Photographer and sculptor Mary Beth Heffernan has had an abiding interest in skin -- as identifying surface, as delimiting membrane and as evocative metaphor.
In "Blue," her mesmerizing series of cyanotype photograms at Sloan Projects in Santa Monica, a man's suit and a woman's dress are the skins in play. These spectral garments are surrogate souls, characters in a dance both intimate and emblematic.
Heffernan excised the suit's solids, leaving only the seams, and she had the dress made from diaphanous fabric. For the 10 pieces in the 2011 series (five are on view here) she posed the clothing on 8-foot-high sheets of photo-sensitive paper.
Light darkened the surrounding areas to a luscious deep blue and seeped through the thin gown, yielding images of white, frayed-edge skeleton entwined with slithery ghost.

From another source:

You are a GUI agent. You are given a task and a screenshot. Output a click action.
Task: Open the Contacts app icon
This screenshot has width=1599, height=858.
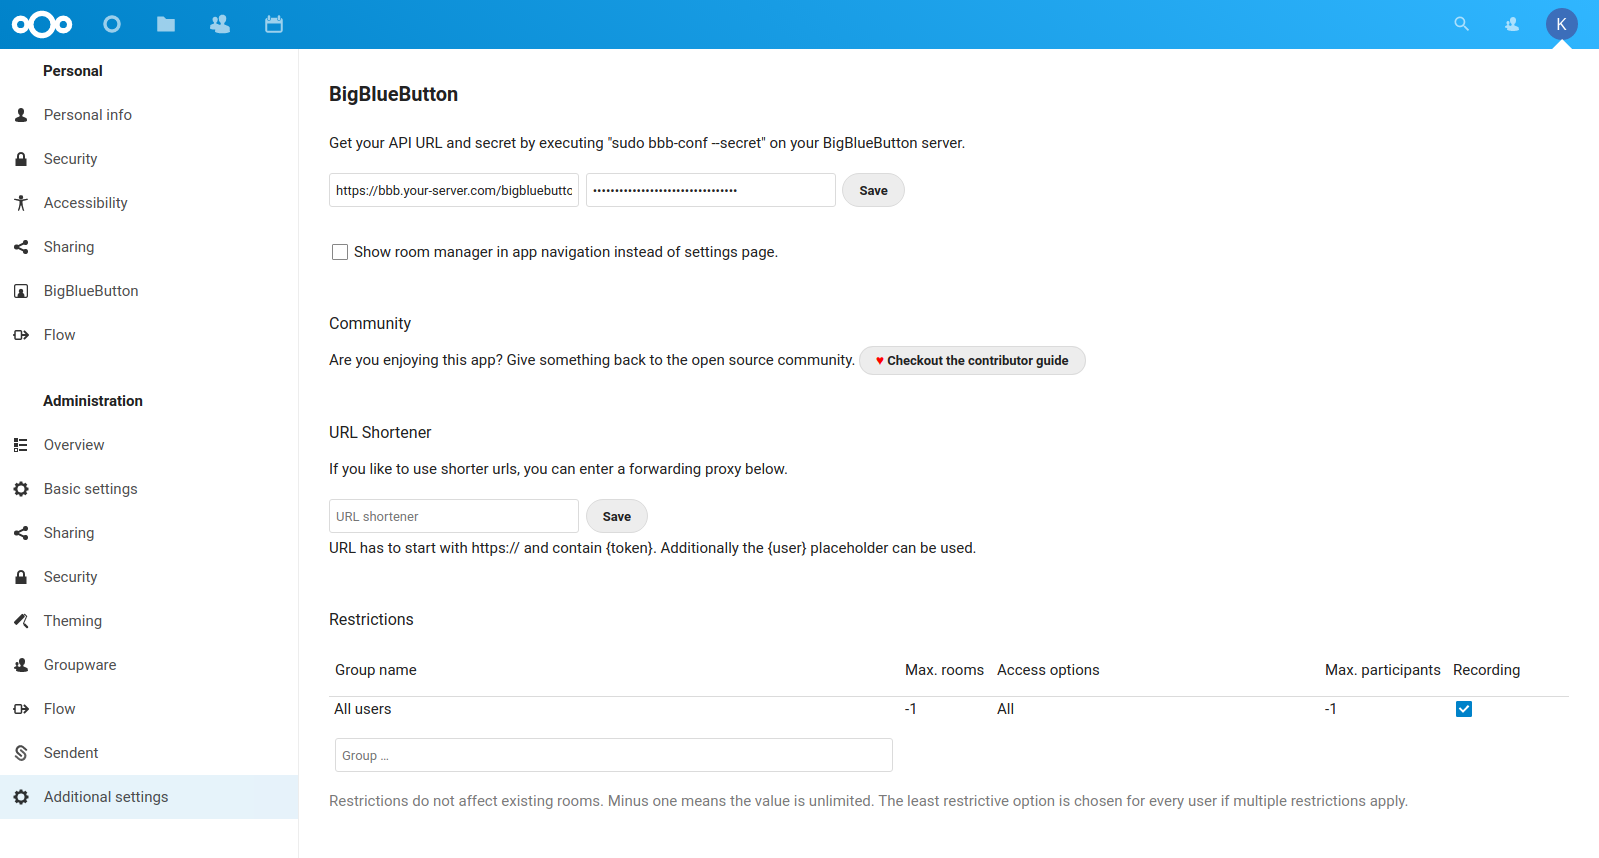coord(220,24)
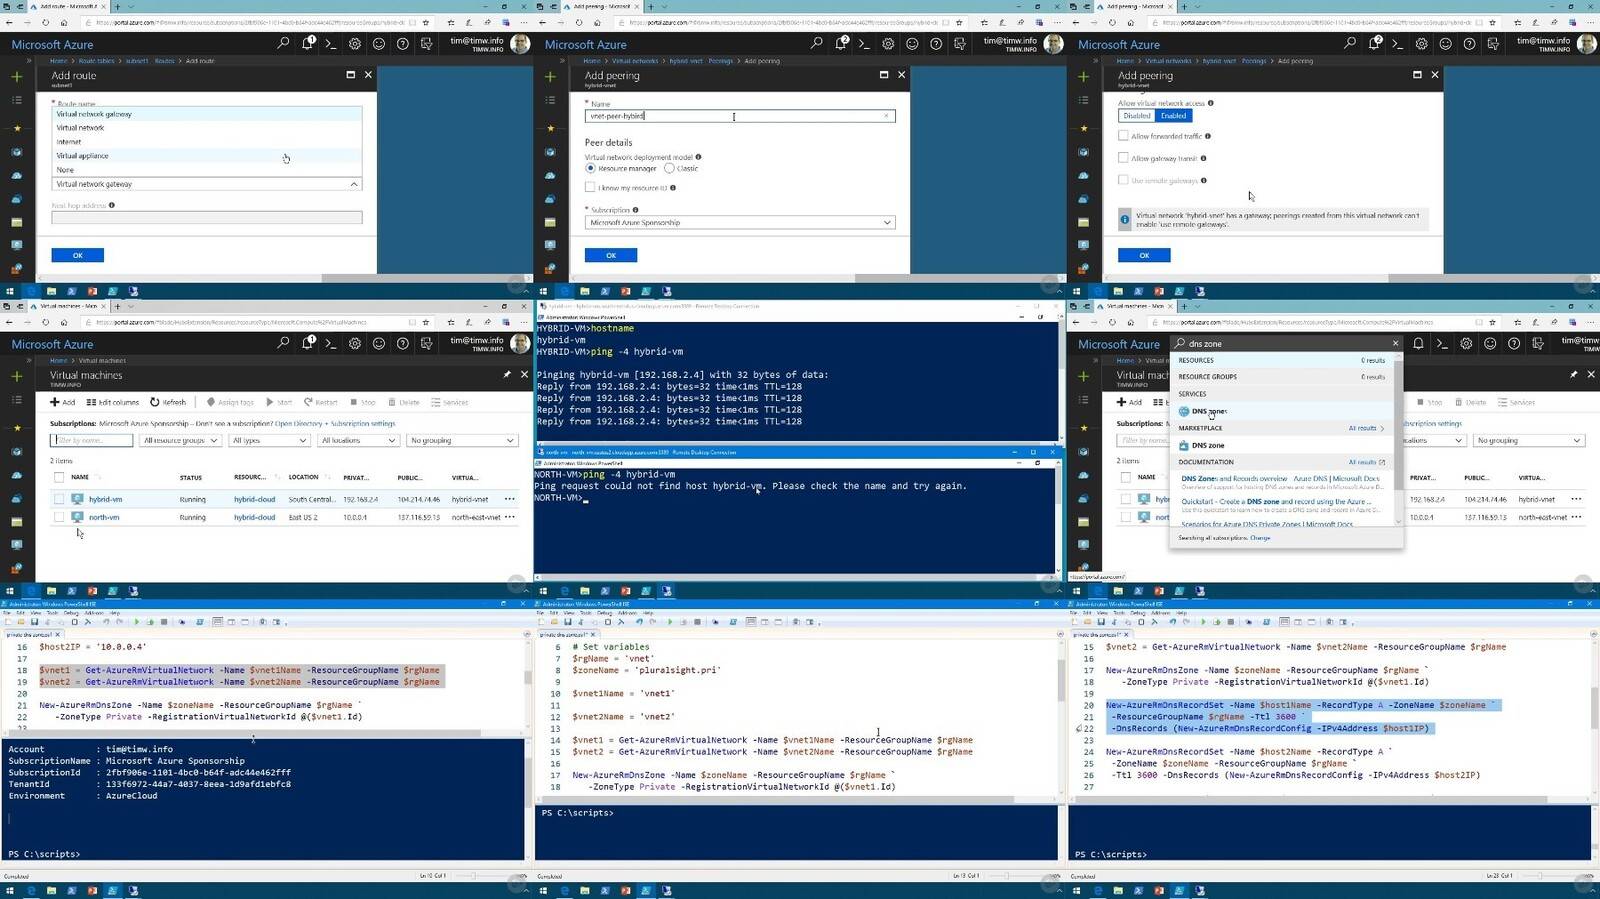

The dress reads as aqueous -- a drifting jellyfish -- one moment and a fragile, rumpled spirit the next. The suit's postures bring to mind Robert Longo's 1979 drawings of "Men in the Cities," frozen with backs arched and limbs akimbo.
In one piece, the personages unite in a twisted jumble, a cyclone down the length of the sheet. The "Blue" series resonates as well with the power of Floris Neusüss' full-body photograms, tempered by the delicacy of Anna Atkins' mid-19th century cyanotypes of botanical and aquatic specimens.
Heffernan makes especially poetic use of the photogram's nature as physical trace, akin here to sloughed-off skin.